Tuesday, December 9, 2014

The “will they, won’t they” saga over European economic stimulus continues. Analysts are divided over whether the European Central Bank will announce a bigger boost for the struggling economies of the eurozone at its monthly meeting on Thursday.  The ECB is already buying asset-backed securities (bundles of bonds) in an attempt to stimulate lending, but many economists would like to see some more aggressive stimulus to pull the eurozone out of its current economic morass. Figures released last Friday revealed that unemployment in the 18-country currency zone is stuck at 11.5%. In Italy the jobless count has risen to 13.2%, while in Greece and Spain, a quarter of the working population is out of work. But Jens Weidmann, the ECB’s hawk-in-chief, said that central banks didn’t have “an Aladdin’s lamp that you just have to rub to make all wishes come true”, dampening hopes that the bank might announce a full-blown quantitative easing programme next week. The head of the ECB, Mario Draghi, is likely to step up his calls for further economic reform within troubled eurozone countries. In a speech last week he warned that lack of reform could create a permanent divergence within the currency union, which would have “potentially damaging consequences for us all”... In reality, the central bankers (guided by anonymous stockholders) and their "paid for" puppet politicians have managed in a few years to turn all of Europe into a nightmare mirror image of the USA! They have torn up the social safety nets, wreaked havoc on economies, brought in cheap labor from third-world countries, created homelessness and unemployment, destroyed small business, manipulated currency and stock markets, expanded the dangerous drug trade, child porn, and on and on. Club Med's economy is in "the toilet" thanks to the central bank owners - and now the vulture bastards are making money off of the "bones" of dying countries like Greece! Presumably the BoE, the FED and the ECB - disguised as governmental agencies - are there to regulate the banking industry?

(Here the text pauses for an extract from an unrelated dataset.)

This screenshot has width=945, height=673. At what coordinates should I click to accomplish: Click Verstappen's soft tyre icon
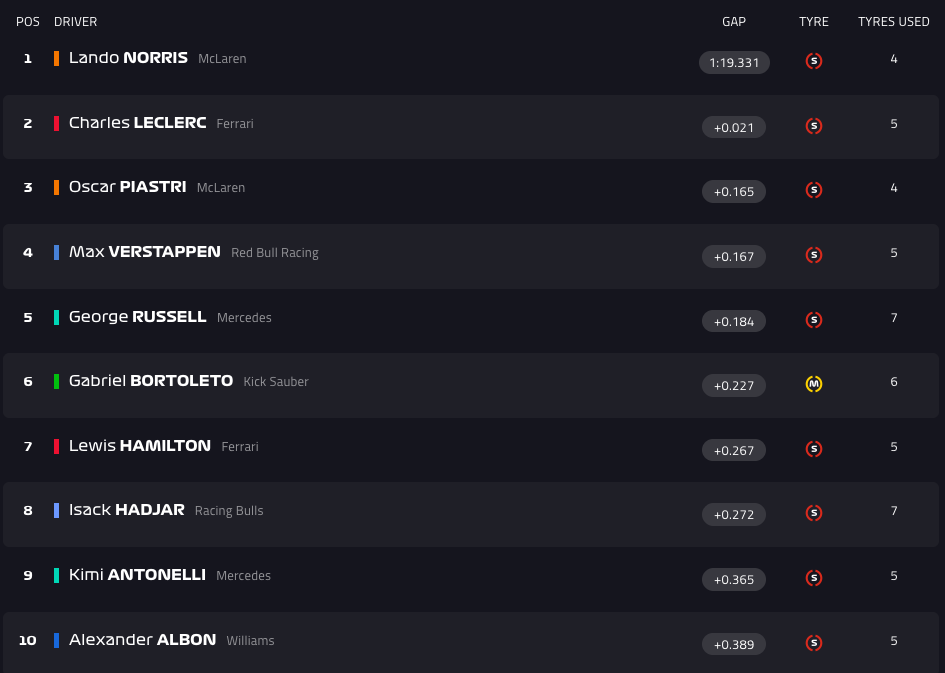point(814,255)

That's like asking a coke addict to regulate the amount of cocaine coming out of Columbia!  Minimum wage, temporary jobs and wild speculation in the markets have replaced “real growth” while central banks such as the BoE, the FED, the IMF and the FED-backed ECB have created “A sow’s ear from a silk purse” when it comes to the major and minor economies of the civilized world:
1. Austerity in Europe has halted growth and is destroying ClubMed ***
2. Control by Signor Draghi and other Goldman Sach’s henchmen in Brussels prohibit fair referendums in Europe
3. When the Fed so much as hints about an exit from stimulation, the world's stock markets begin to panic
4. Japan's desperate stimulus plus devaluation is already looking fragile with major buying attacks on the Yen
5. QE hasn't had any lasting economic effect in the USA or Great Britain
6. Negative Flash PMI data from China along with uncertainty about the US Federal Reserve’s bond-buying program saw Russian stocks slump
7. The ECB forced German central banks to bear the brunt of the bailouts – thus depleting taxpayer’s savings, having weaker nations blame Germany for the austerity, and destroying Germany’s export markets!
It is time to open central banking books for two overall reasons: either they are totally incompetent imbeciles or this depression is being orchestrated for financial gain and control of sovereign nations. Whatever the answer may be, banking officials need to be reviewed by independent government panels and then removed for crimes against humanity.
After all, these bankers have steeled themselves to loss of life and livelihood for generations – the rest of us need to steel ourselves to getting rid of them pronto before their scheme for ultimate control is finalized. For a start, fair referendums need to be allowed in all EU nations for an end to this “Euro Madness” and a return to individual currencies printed directly by government treasuries.